🤖 AI Summary
This work addresses the long-standing challenge of efficiently computing $(k+2)$-edge-connected components in directed graphs, breaking the classical $O(mn)$ time barrier. By introducing novel structural insights into directed edge cuts, a randomized strategy, and an improved graph decomposition technique, the authors present the first randomized algorithm that outperforms the classic Nagamochi–Watanabe algorithm for any constant $k > 3$, achieving a running time of $O(k^2 m \sqrt{n} \log n)$ when $k = o(n^{1/4}/\sqrt{\log n})$. The approach not only simplifies and generalizes the existing framework for 3-edge-connected components but also enables, for the first time, the computation of 4-edge-connected components in general directed graphs within $O(m \sqrt{n} \log n)$ time, yielding significant efficiency gains on sparse and moderately dense graphs.
📝 Abstract
Computing edge-connected components in directed and undirected graphs is a fundamental and well-studied problem in graph algorithms. In a very recent breakthrough, Korhonen [STOC 2025] showed that for any fixed $k$, the $k$-edge connected components of an undirected graph can be computed in linear time. In contrast, the directed case remains significantly more challenging: linear-time algorithms are only known for $k \le 3$, and for any fixed $k > 3$, the best known bound for sparse or moderately dense graphs is still the $O(mn)$-time algorithm of Nagamochi and Watanabe (1993).
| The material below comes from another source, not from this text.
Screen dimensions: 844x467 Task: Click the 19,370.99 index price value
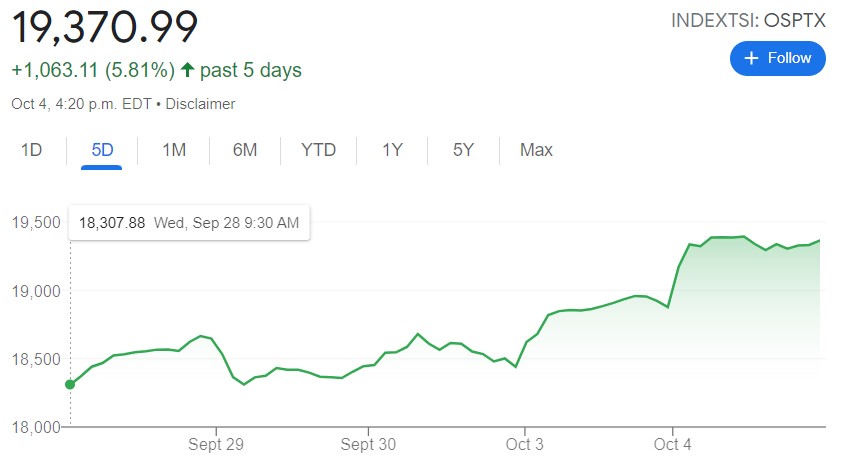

In this paper, we break the $O(mn)$ barrier for all $k = o(n^{1/4}/\sqrt{\log{n}})$. We present a randomized algorithm that computes the $(k+2)$-edge-connected components of a $k$-edge-connected directed graph in $O(k^2 m \sqrt{n} \log n)$ time, for any~$k$. This constitutes the first improvement over the classic Nagamochi--Watanabe bound for any constant $k > 3$. Our approach introduces new structural insights into directed edge-cuts and combines these with both new and existing techniques. A central contribution of our work is a substantial simplification and generalization of the framework introduced in~\cite{GKPP:3ECC}, which achieved an $\widetilde{O}(m\sqrt{m})$ bound for computing the $3$-edge-connected components of a digraph. In addition, we develop a variant of our algorithm that achieves the same $O(m \sqrt{n} \log n)$ running time for computing the $4$-edge-connected components of a \emph{general} directed graph.